« Le naufrage des civilisations » par Amin Maalouf
Editions : Grasset
Parution : Mars 2019
332 pages
22 €
Le lyrisme d’Amin Maalouf ne dépare pas son observation politique. Sa tristesse est légitime. Elle concerne le sort de ses deux pays d’origine, celui de sa famille maternelle, l’Egypte, et le Liban, pays de son père, journaliste comme lui. Elle concerne aussi l’Europe, sa terre d’adoption, et toute la planète. Car, à force de constater les sempiternelles erreurs de l’humanité, cet observateur-né devient, non pas un Cassandre comme pourrait le faire croire le titre de son livre, mais un homme libre sûr que le naufrage des civilisations peut être encore évité. Selon lui, le pessimisme de notre époque s’explique principalement par les désillusions probantes du communisme, l’outrecuidance américaine et un sentiment d’échec croissant chez les Arabes depuis la naissance d’Israël et la Guerre des Six Jours. Amin Maalouf n’est pas un rêveur ni un dissimulateur. Tout son livre se base sur des évènements politiques, éclairés avec le recul du temps. Il déplore ce désir d’homogénéité des peuples qui augmente l’intolérance, il rend le morcellement des empires et l’étendard des religions responsables des conflits, dénonce le renversement des valeurs morales. Il met en garde autant contre l’égoïsme sacré de l’individu que le dirigisme d’un état athée.

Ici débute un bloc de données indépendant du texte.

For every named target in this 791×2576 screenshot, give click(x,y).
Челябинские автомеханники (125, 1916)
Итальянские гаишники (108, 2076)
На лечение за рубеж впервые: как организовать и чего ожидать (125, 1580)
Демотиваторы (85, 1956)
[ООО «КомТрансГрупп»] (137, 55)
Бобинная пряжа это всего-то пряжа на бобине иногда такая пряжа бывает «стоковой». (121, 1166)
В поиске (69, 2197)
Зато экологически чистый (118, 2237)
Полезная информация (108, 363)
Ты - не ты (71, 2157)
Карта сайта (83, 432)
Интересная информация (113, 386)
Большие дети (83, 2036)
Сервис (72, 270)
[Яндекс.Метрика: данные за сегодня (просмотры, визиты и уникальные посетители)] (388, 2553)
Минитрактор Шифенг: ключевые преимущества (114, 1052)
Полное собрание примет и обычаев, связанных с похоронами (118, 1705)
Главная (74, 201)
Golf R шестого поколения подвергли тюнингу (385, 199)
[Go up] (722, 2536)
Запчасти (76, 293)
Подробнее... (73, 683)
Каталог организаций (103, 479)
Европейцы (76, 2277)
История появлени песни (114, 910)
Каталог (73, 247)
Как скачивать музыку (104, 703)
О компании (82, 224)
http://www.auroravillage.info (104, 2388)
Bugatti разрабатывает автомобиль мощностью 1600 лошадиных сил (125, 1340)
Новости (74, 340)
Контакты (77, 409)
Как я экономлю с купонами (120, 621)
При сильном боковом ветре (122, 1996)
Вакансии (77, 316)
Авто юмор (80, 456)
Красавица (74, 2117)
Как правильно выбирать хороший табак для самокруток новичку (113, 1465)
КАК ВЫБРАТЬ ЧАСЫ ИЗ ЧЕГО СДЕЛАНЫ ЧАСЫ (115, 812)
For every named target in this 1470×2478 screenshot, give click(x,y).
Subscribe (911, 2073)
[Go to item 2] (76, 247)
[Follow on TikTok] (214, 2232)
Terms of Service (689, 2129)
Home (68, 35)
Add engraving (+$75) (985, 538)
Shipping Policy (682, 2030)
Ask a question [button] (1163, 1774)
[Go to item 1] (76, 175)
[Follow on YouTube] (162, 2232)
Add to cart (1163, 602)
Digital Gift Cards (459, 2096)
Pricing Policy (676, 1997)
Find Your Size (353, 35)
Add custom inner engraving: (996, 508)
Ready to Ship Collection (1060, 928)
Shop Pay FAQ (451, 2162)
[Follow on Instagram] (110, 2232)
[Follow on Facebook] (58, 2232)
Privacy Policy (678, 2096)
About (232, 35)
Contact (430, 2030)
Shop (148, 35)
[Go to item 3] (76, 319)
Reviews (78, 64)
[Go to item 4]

Le naufrage du « paquebot humain » ne sera évité que si les mentalités changent. Car de multiples turbulences de tout ordre menacent et Amin Maalouf de les énumérer jusqu’à la dernière page. C'est sciemment que celui-ci se veut alarmiste, pour ne pas dire pessimiste. Et pourtant le miracle semble exister, le voeu de sa grand-mère est exaucé: la statue de Ste Thérèse sur le seuil de sa maison d’Egypte résiste encore à toutes ces intempéries …
B.C.D.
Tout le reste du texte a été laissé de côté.